RELATIVES For Justice have launched the eleventh panel of their Remembering Quilt.
Launched at Belfast City Hall, the quilt now contains 539 squares, each dedicated to a loved one who was killed during the conflict. First launched 25 years ago the quilt is a powerful symbol of remembrance of lives tragically cut short.
Mary Kate Quinn from Relatives for Justice (RFJ) says that this quilt consists of two sets of brothers – Cornelius McCrory and Patrick Pearse McCrory, as well as Ta Power and Jim Power.
“There is also a set of brother-in-laws – Thomas McElroy and Jimmy Gillen," she points out "and we have two women, and nine kids on this panel of the quilt who were under the age on 18."
“It’s a process that the families engage in and this panel has taken three years. There’s a lot of love that goes into each square and each square shows the legacy and the impact and the lives lived. The families come in and decide how they want to create their square and what they want to include. A lot of thought and love goes into each square.”
RFJ CEO Mark Thompson said it was back in 1999 that the victims’ group came up with the concept of the quilt.
“When we started this quilt it was in response to the exclusion of people predominantly from our community who had a particular experience of conflict,” he said. “So when the ceasefires were called and the political talks were happening and the negotiations and the Good Friday Agreement happened the war effectively ended but using victims and fighting a war through the prism of victims was an agenda of political unionism.

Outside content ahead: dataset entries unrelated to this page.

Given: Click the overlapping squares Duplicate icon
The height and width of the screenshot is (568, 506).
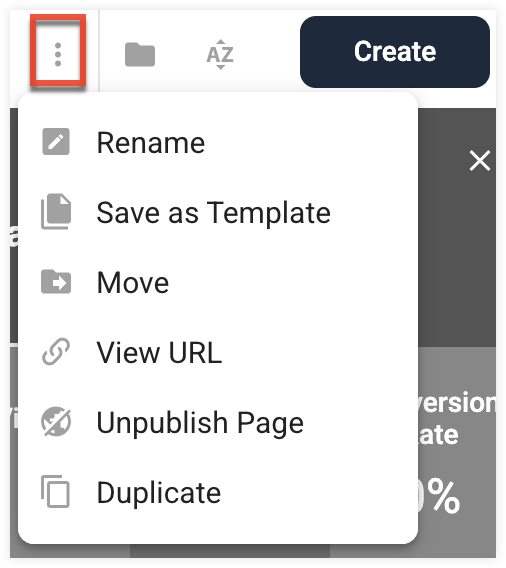Looking at the screenshot, I should coord(55,491).
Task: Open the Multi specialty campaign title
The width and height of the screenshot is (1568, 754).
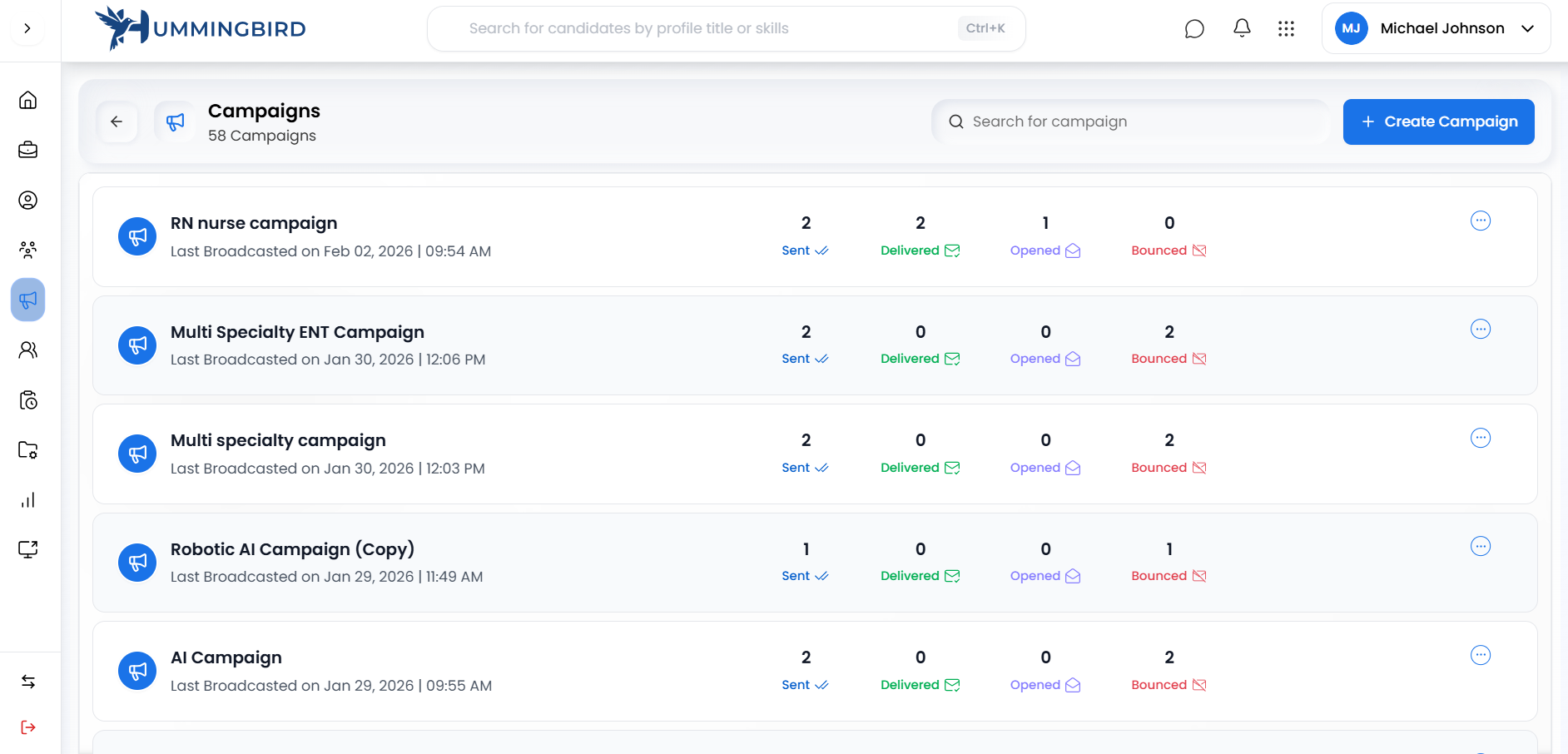Action: click(278, 440)
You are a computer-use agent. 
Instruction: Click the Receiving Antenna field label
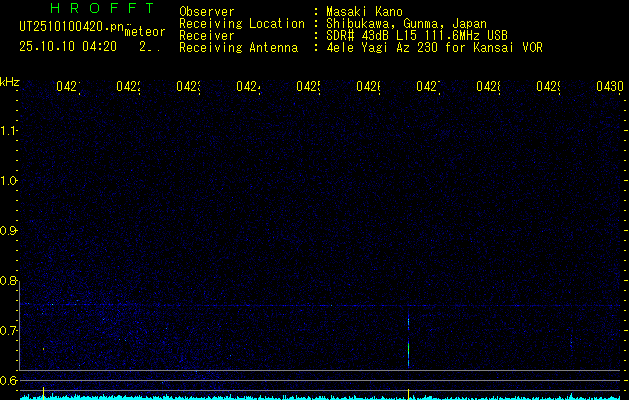[238, 47]
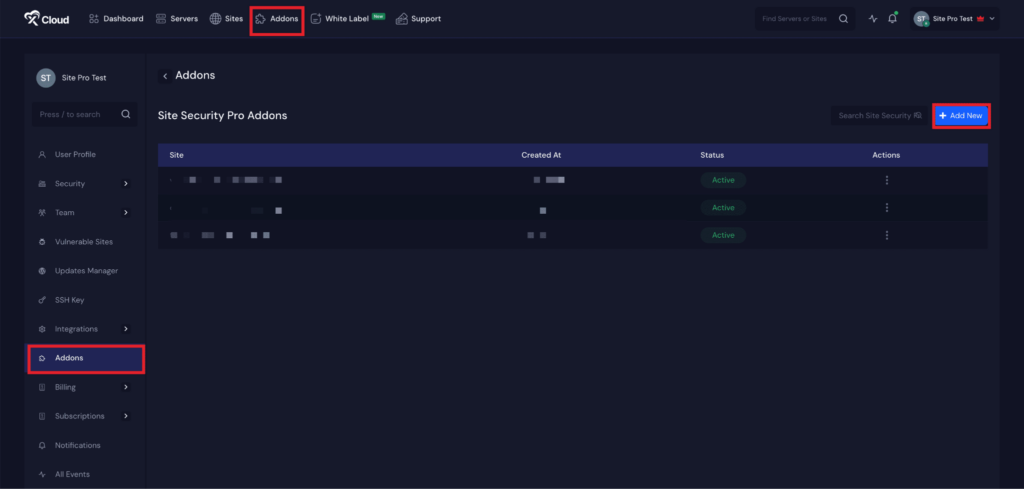Open the Site Pro Test account dropdown
This screenshot has width=1024, height=489.
pyautogui.click(x=955, y=19)
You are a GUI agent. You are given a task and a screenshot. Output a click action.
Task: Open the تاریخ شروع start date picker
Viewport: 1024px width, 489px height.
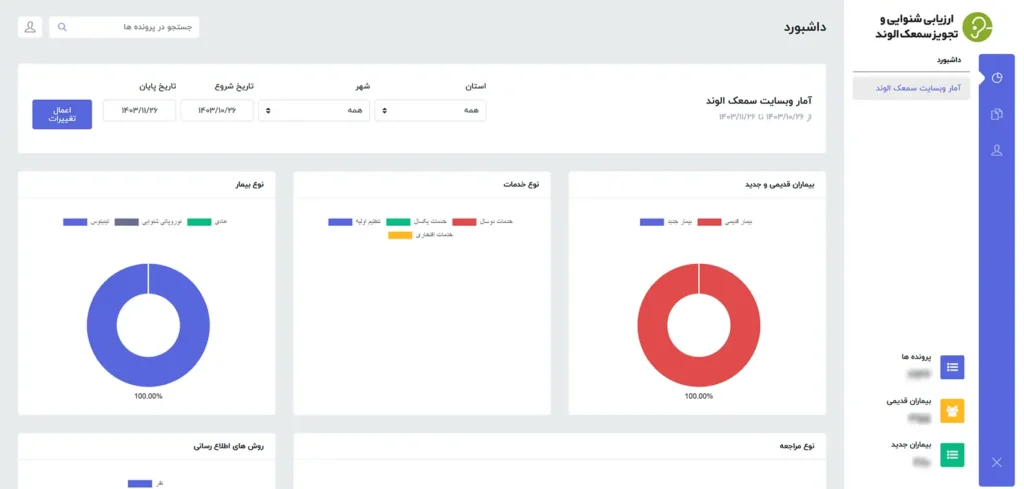coord(217,110)
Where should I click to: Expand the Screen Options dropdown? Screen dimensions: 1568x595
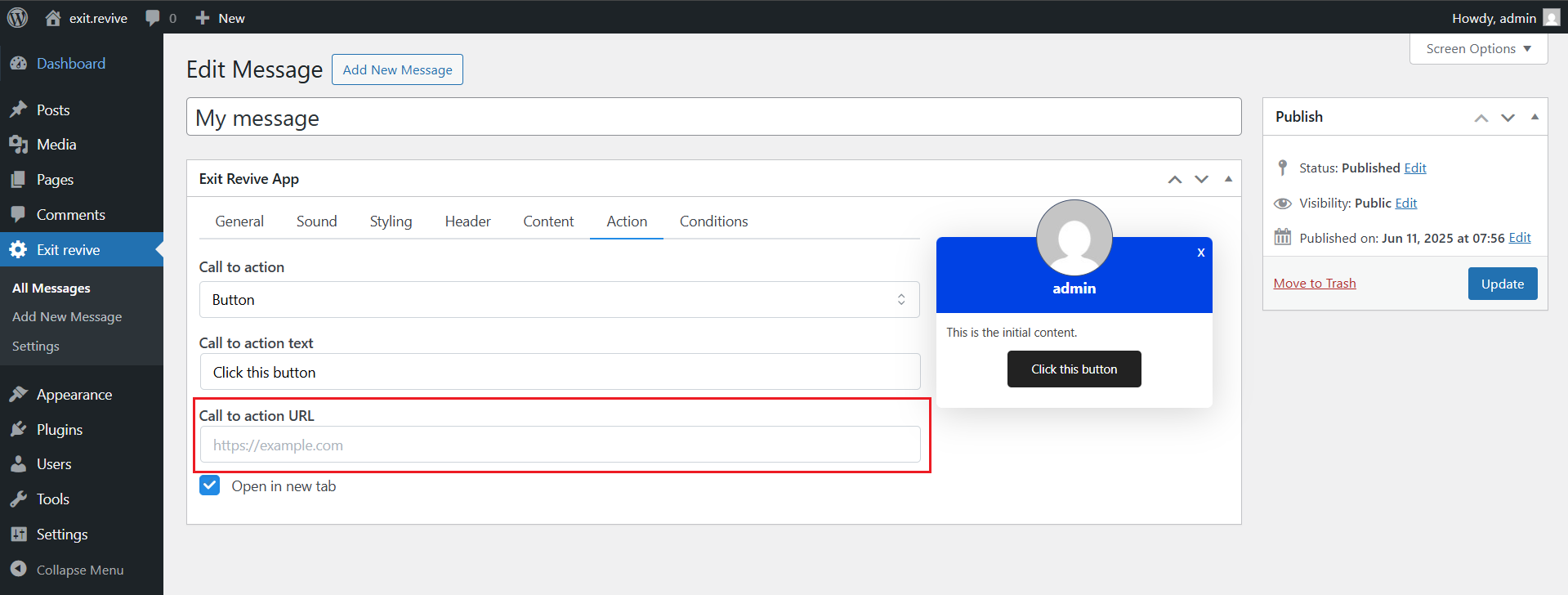click(1478, 49)
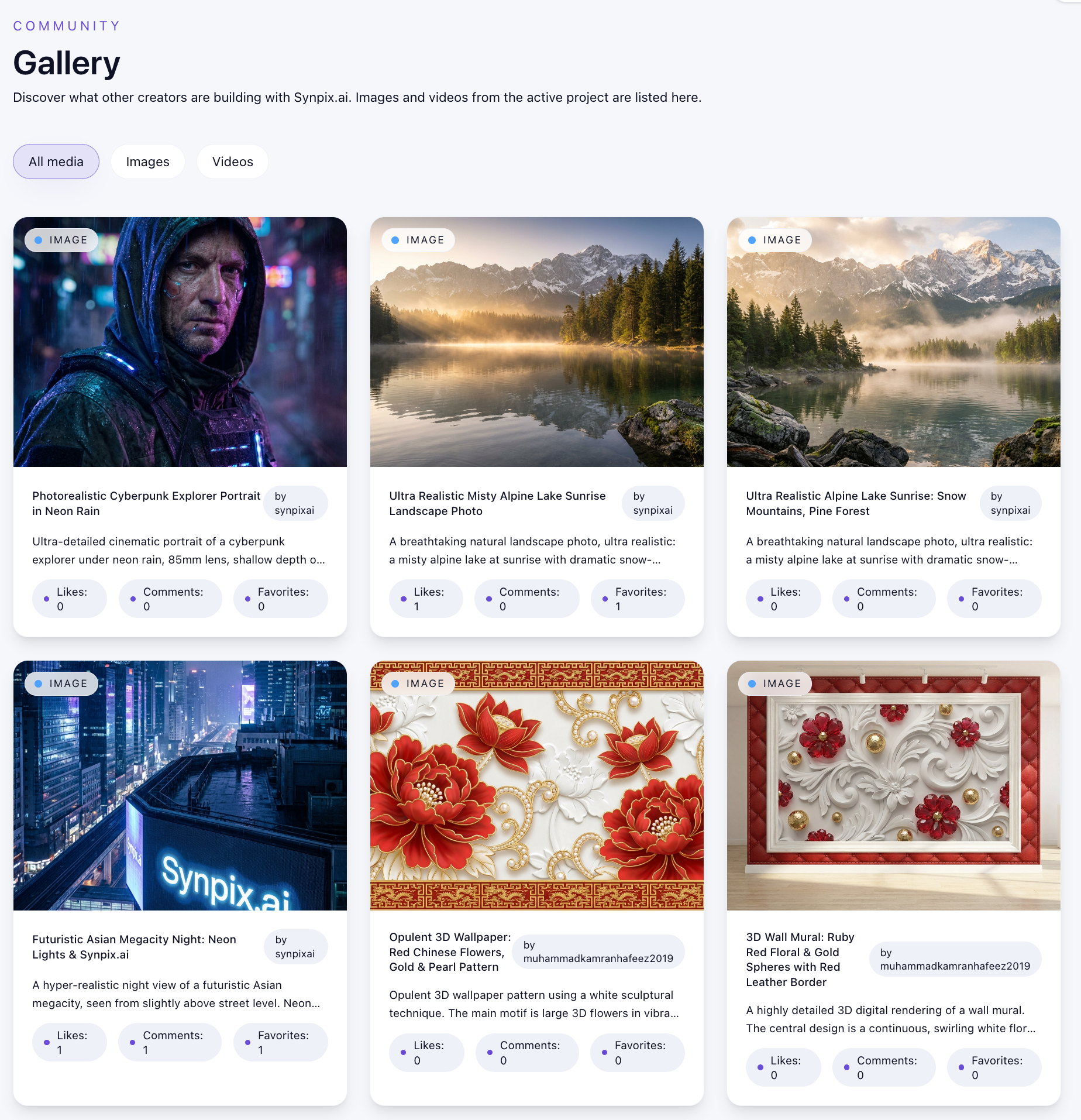Open the misty alpine lake sunrise thumbnail
This screenshot has height=1120, width=1081.
click(537, 342)
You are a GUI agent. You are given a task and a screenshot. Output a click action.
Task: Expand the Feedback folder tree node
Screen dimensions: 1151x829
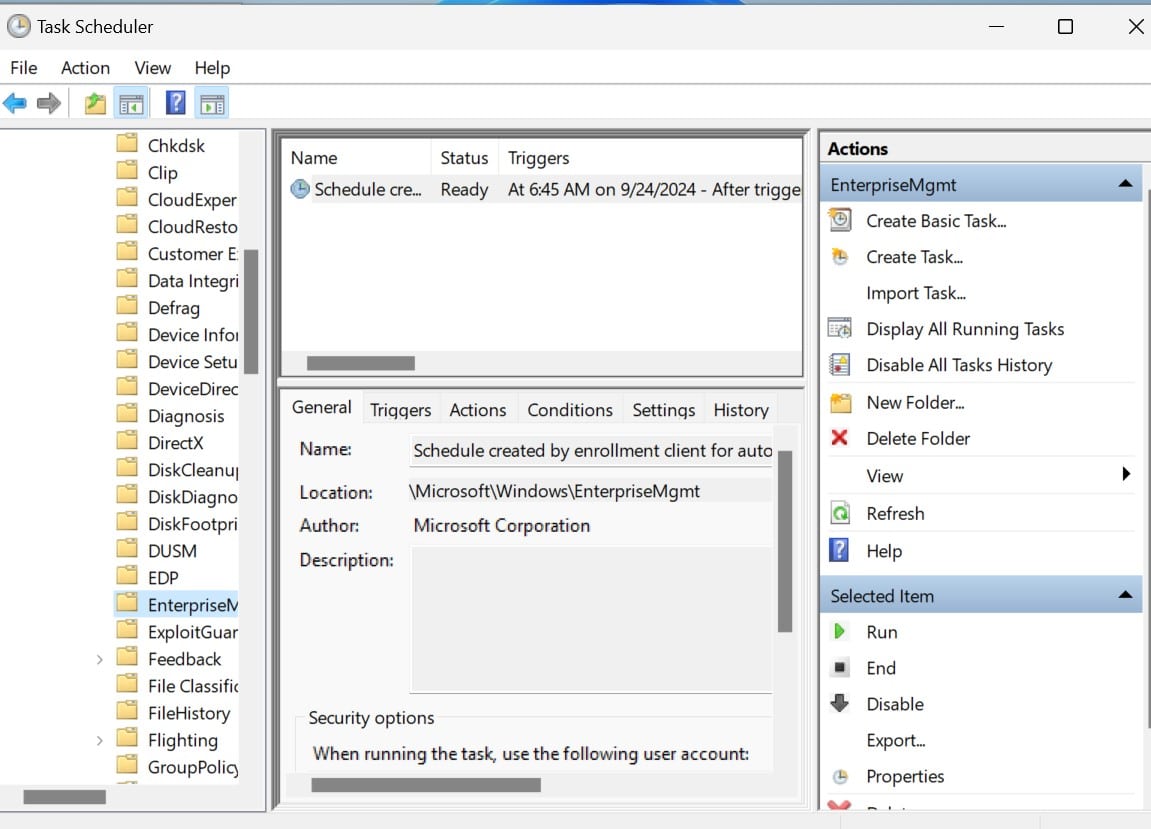[x=99, y=660]
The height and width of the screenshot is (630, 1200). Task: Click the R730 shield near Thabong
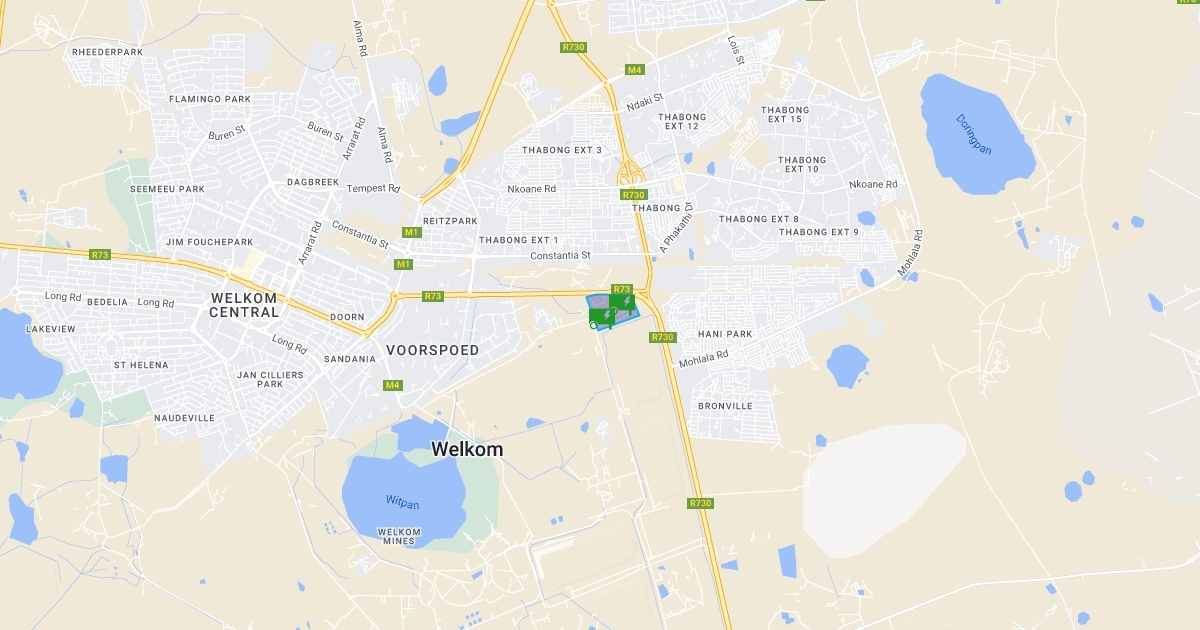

Brothers Cornelius and Patrick McCrory
“Then a window was erected in Belfast City Hall and it was primarily dedicated to Bloody Friday. The mayor talked about the innocent victims of terrorism and this window was for all the innocent victims, and also in City Hall they had a window to the UDR and a window dedicated to the British Army.”
Mark said that while these memorials were exclusive, RFJ and the families they represented wanted something that was inclusive to remember their loved ones. While visiting Washington DC in the 1980s Mark had seen the Aids Memorial Quilt and from discussions around that, he said “the idea for the quilt emerged”.
“The process is equally as important as the outcome,” he says, “because the process that people engage in here in making these squares and connecting with other families and finding solidarity, supporting empathy, and then other routes and pathways to other forms of supporter engagement with it. And it's about textile and touch and love."
Unlike the memorials in City Hall, the RFJ Remembering Quilt remains inclusive and there are people killed on all sides on the various panels.
“We launched the new panel in City Hall," he said. "We would have been excluded from City Hall back in the late ’90s and 2000s but the dynamics have completely changed. It’s our city too and we launched it there.”
The square dedicated to Peggy Whyte
One of the squares in the new quilt is dedicated to Peggy Whyte who died in a UVF bomb at her Ormeau home in 1984. Her son Jude, a well-known victims’ campaigner, said the process of making the square was “quite therapeutic”.
“How do you sum up someone’s life?” he says, looking at the patch that he sewed. “In many ways women of that generation were overwhelming 20 Benson and Hedges, Mass every day and getting your kids off to school and putting up with your husband. I found it very therapeutic. The one thing that I would say, I would long for the day when there is a quilt for everybody.
“When I was on the Victims’ Commission we put forward the idea that there should be a memorial for everyone, something similar to the one for the Titanic, and overwhelmingly people didn’t want an IRA volunteer on the same memorial to a member of the British Army.”
He said there is the equivalent of the RFJ Remembering Quilt in Markethill, County Armagh. “An impressive piece of marble of four or five hundred names of every soldier, UDR man, policeman, prison officer who was killed since 1942.
"The objective eventually, I suppose, is that we can remember our dead, all our dead, without acrimony and bitterness between each other.”
The square dedicated to Mark Rodgers
Caroline Rodgers, whose husband Mark Rodgers (28) was murdered in a loyalist attack at the Kennedy Way council depot in October 1993, included in her square the only photo she has of Mark with their two children, as well as a small cardigan belonging to her granddaughter who was born three months premature.
“The whole family contributed to the square,” she said. “It was really good for us deciding what to include and I enjoyed the process and even now I’m friends with other people who also took part.”
Mary Kate talks about the people who contributed to the quilt and have since passed away but were determined that their loved one would be remembered. The Remembering Quilt has been displayed in New York, Boston and San Francisco and around Ireland. RFJ have already begun the process of starting a twelfth panel.
Mark says that some day the quilt will end up in a museum for future generations to view and it will give them an insight into the lives of the people who died during the conflict and of the loved ones they left behind.
“Families get involved in this so their loved ones won’t be forgotten,” he said. “And if families feel that this is something appropriate for them, then they can contact Mary Kate.”